• Material provided:
☆ ☆ ☆ ☆ ☆

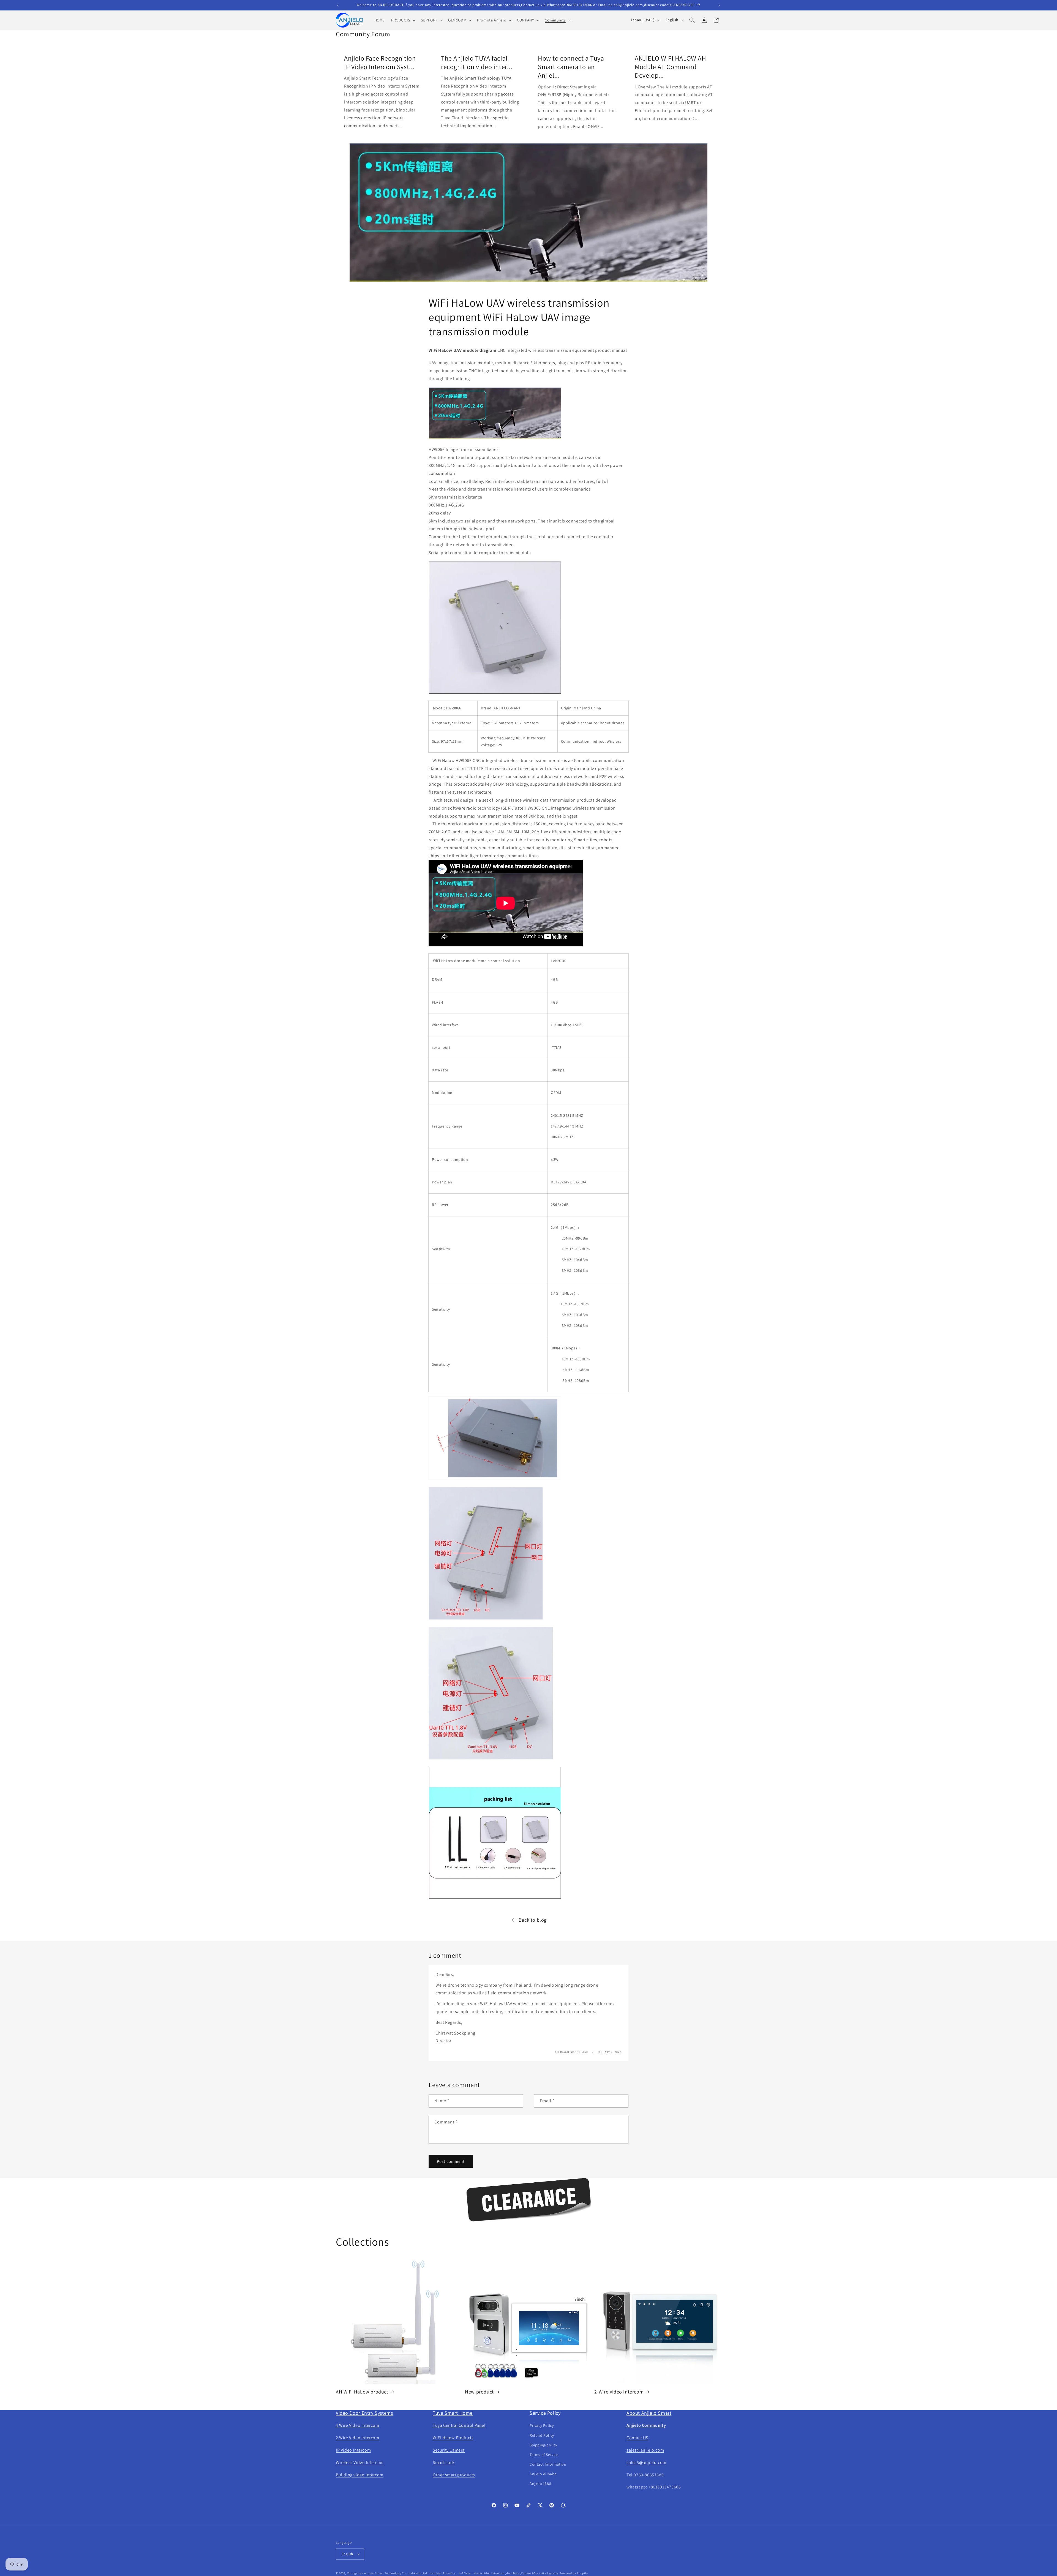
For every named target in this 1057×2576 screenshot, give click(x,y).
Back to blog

☆ ☆ ☆ ☆ ☆

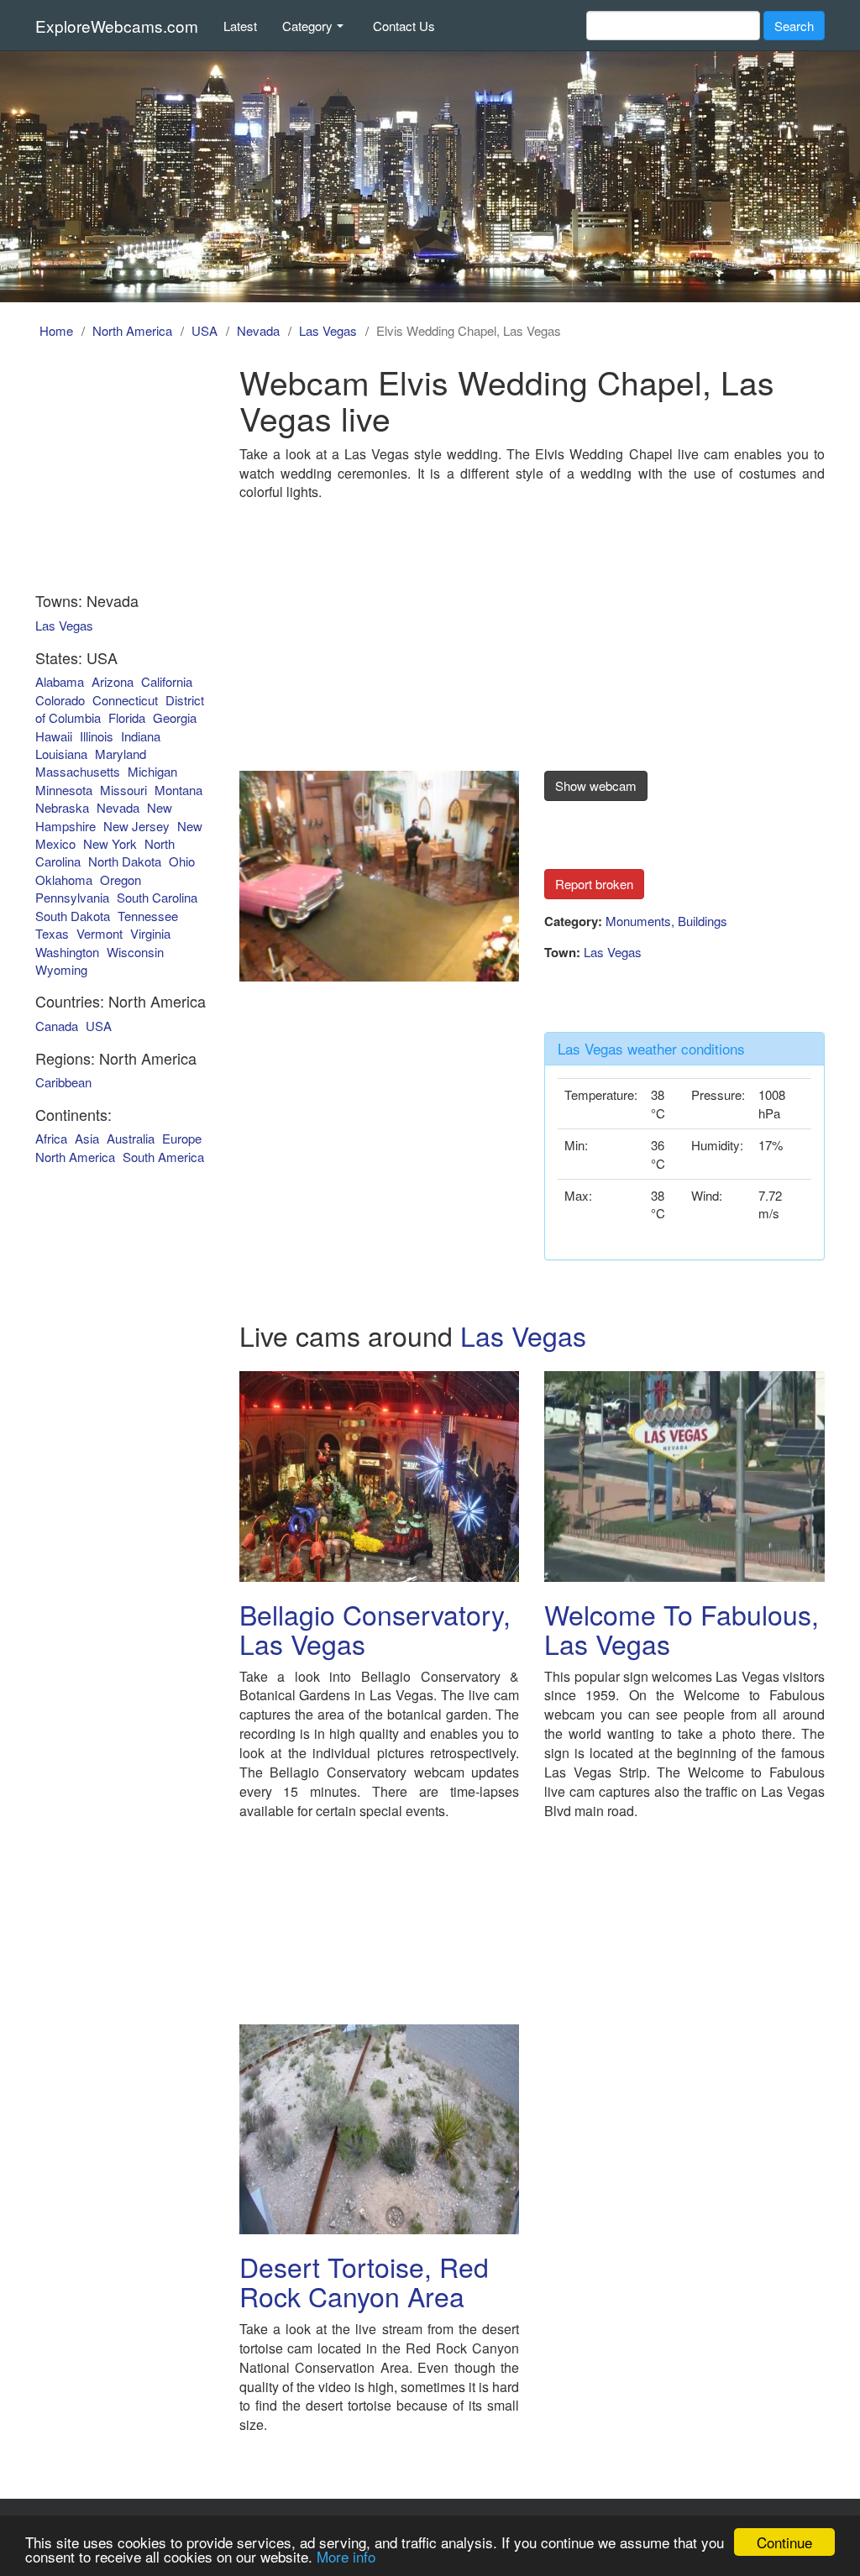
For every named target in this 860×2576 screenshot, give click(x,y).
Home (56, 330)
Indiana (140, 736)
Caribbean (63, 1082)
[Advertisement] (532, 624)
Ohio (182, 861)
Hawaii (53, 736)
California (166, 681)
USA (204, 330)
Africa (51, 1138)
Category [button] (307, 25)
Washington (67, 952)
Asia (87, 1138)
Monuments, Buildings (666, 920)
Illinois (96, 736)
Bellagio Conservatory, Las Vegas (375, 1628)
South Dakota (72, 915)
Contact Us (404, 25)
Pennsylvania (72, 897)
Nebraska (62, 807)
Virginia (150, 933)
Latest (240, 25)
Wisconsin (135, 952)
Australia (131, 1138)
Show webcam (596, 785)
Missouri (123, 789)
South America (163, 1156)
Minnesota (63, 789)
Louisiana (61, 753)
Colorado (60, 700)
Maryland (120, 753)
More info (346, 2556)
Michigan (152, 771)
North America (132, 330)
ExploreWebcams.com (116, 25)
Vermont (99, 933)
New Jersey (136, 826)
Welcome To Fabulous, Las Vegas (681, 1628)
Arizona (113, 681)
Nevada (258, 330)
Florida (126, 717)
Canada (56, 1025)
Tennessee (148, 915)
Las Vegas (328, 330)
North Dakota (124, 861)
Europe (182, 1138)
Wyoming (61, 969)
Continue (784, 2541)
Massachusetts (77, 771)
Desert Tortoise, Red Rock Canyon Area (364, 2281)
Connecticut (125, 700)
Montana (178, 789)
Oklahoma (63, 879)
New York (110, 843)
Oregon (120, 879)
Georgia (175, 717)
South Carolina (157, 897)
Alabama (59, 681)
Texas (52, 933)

☆ ☆ ☆ ☆ ☆

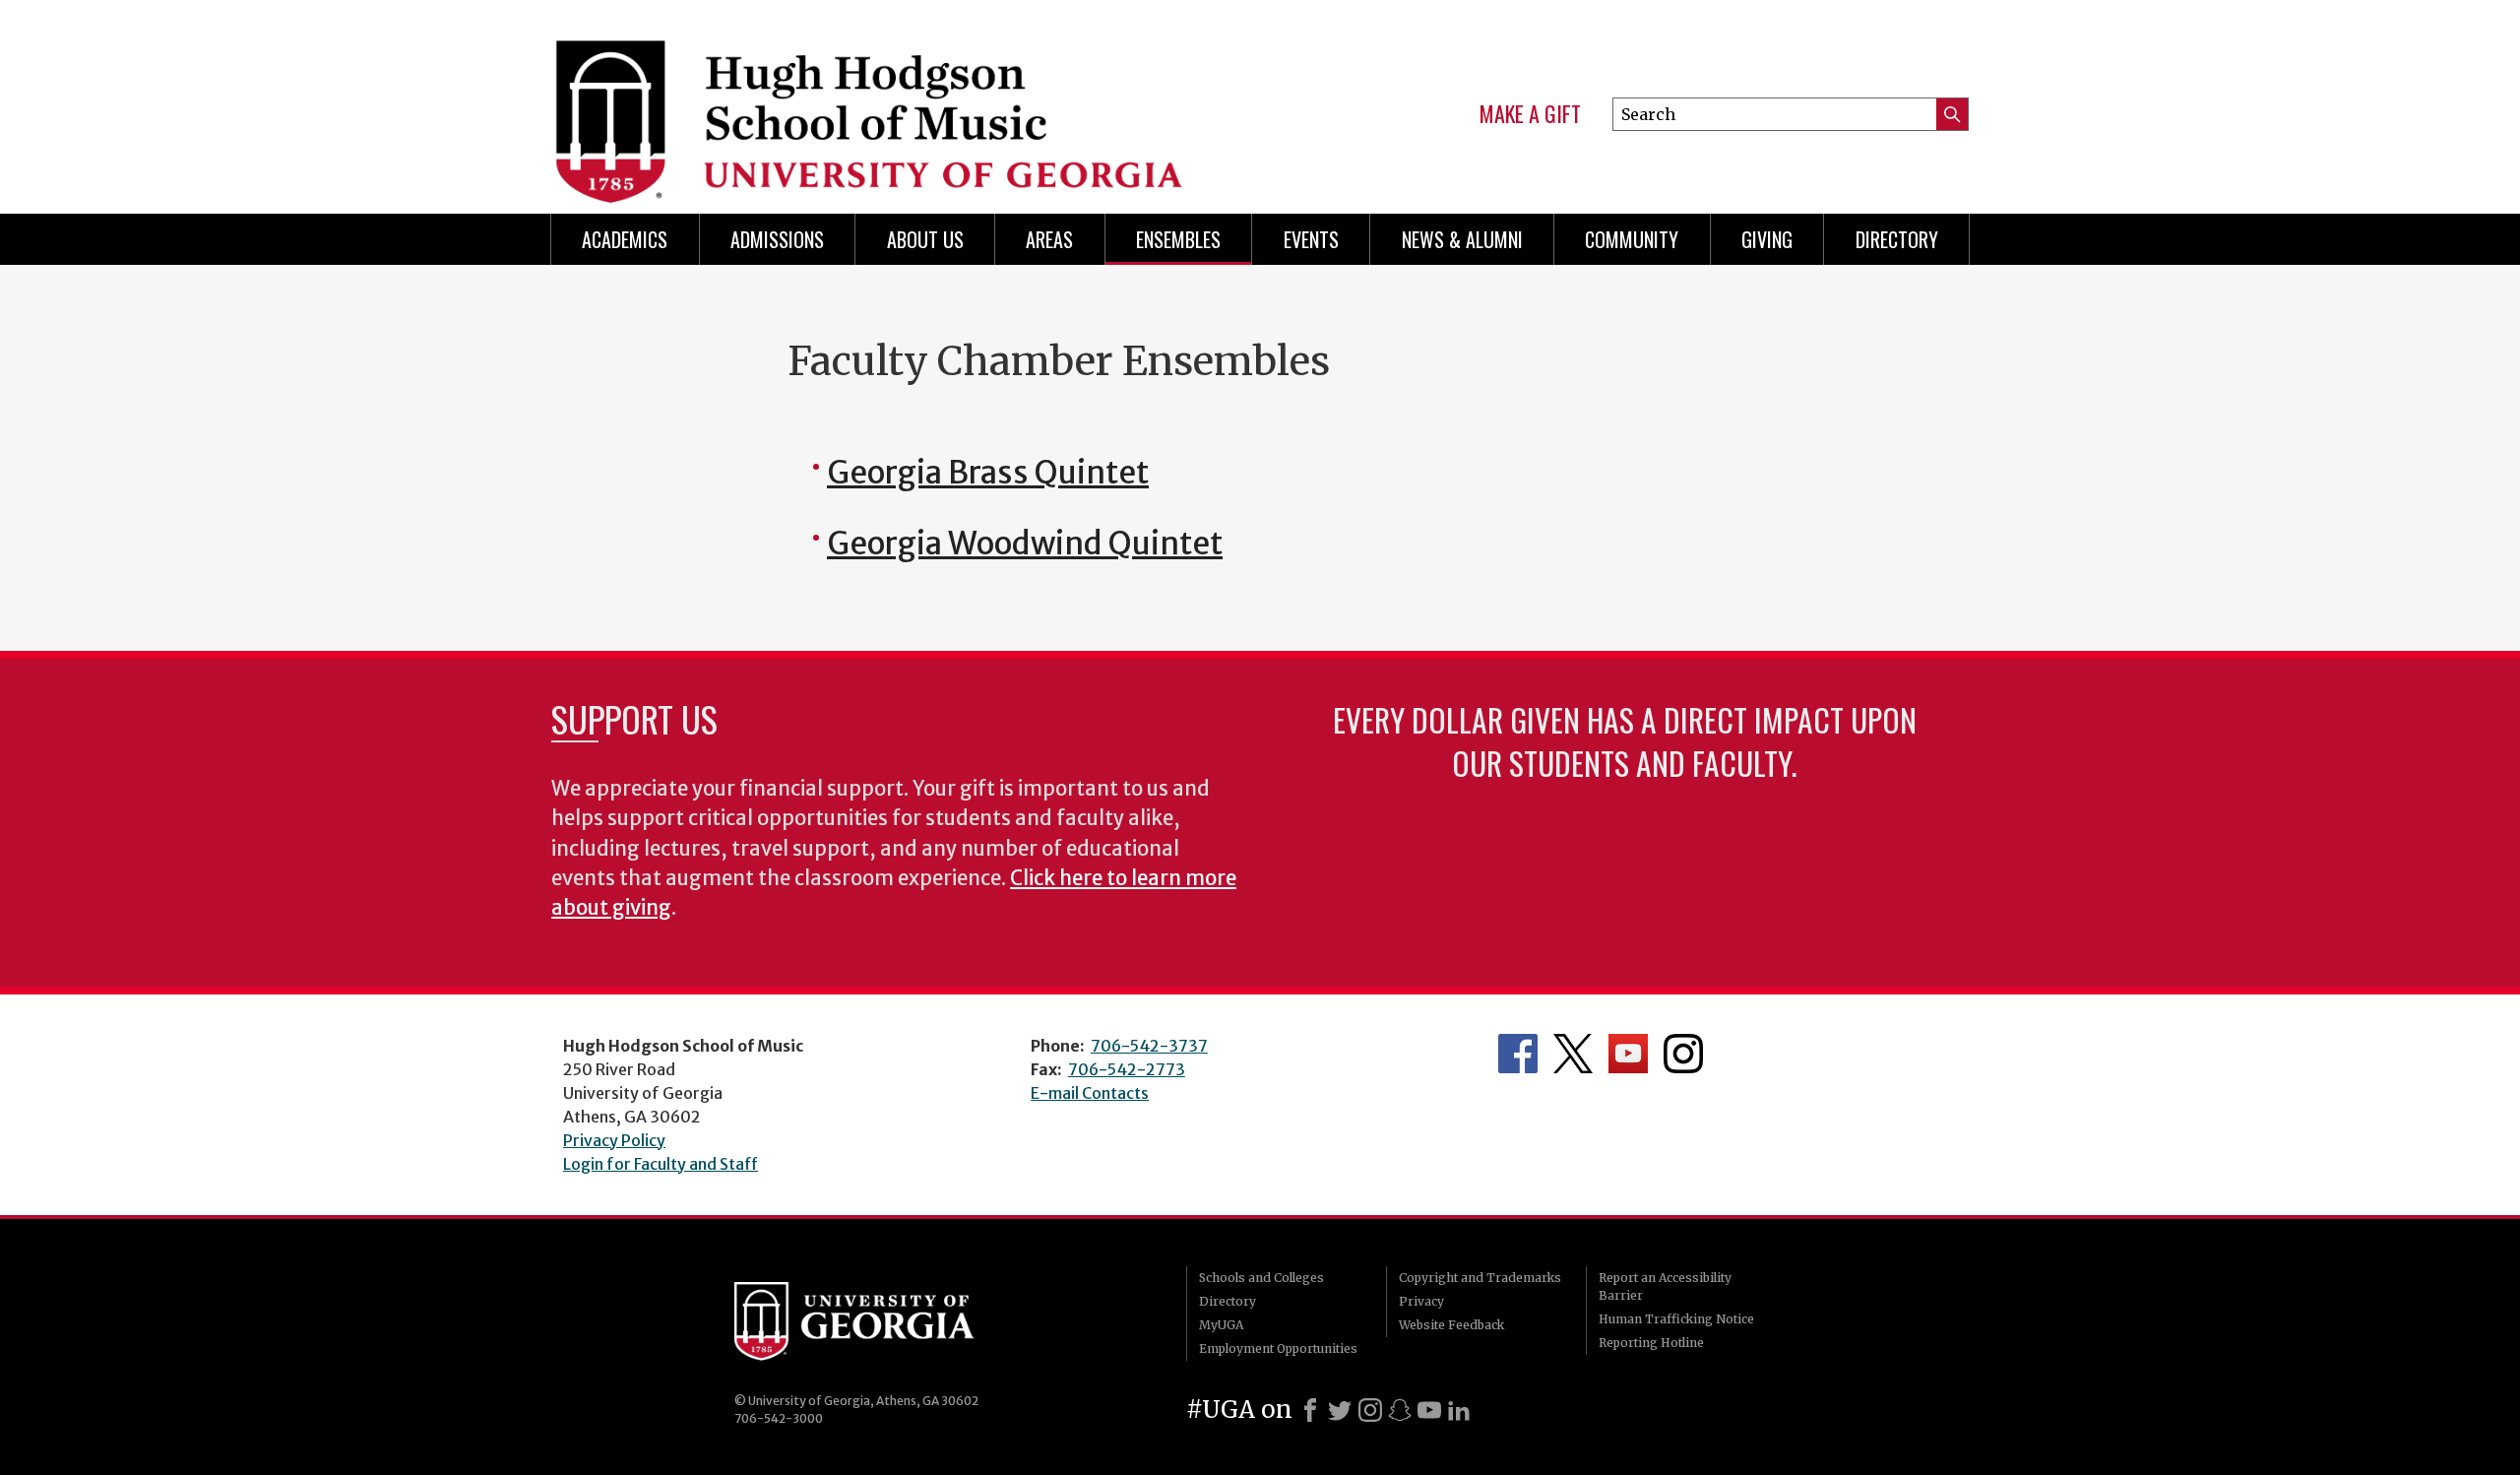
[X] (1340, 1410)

☆ ☆ ☆ ☆ ☆

• Problem details: Report all lines of the data above that include the string "this".

• Reply to the exercise:
For every named target in this 1057×2576 screenshot, give click(x,y).
For every named target in this 860×2576 screenshot, give click(x,y).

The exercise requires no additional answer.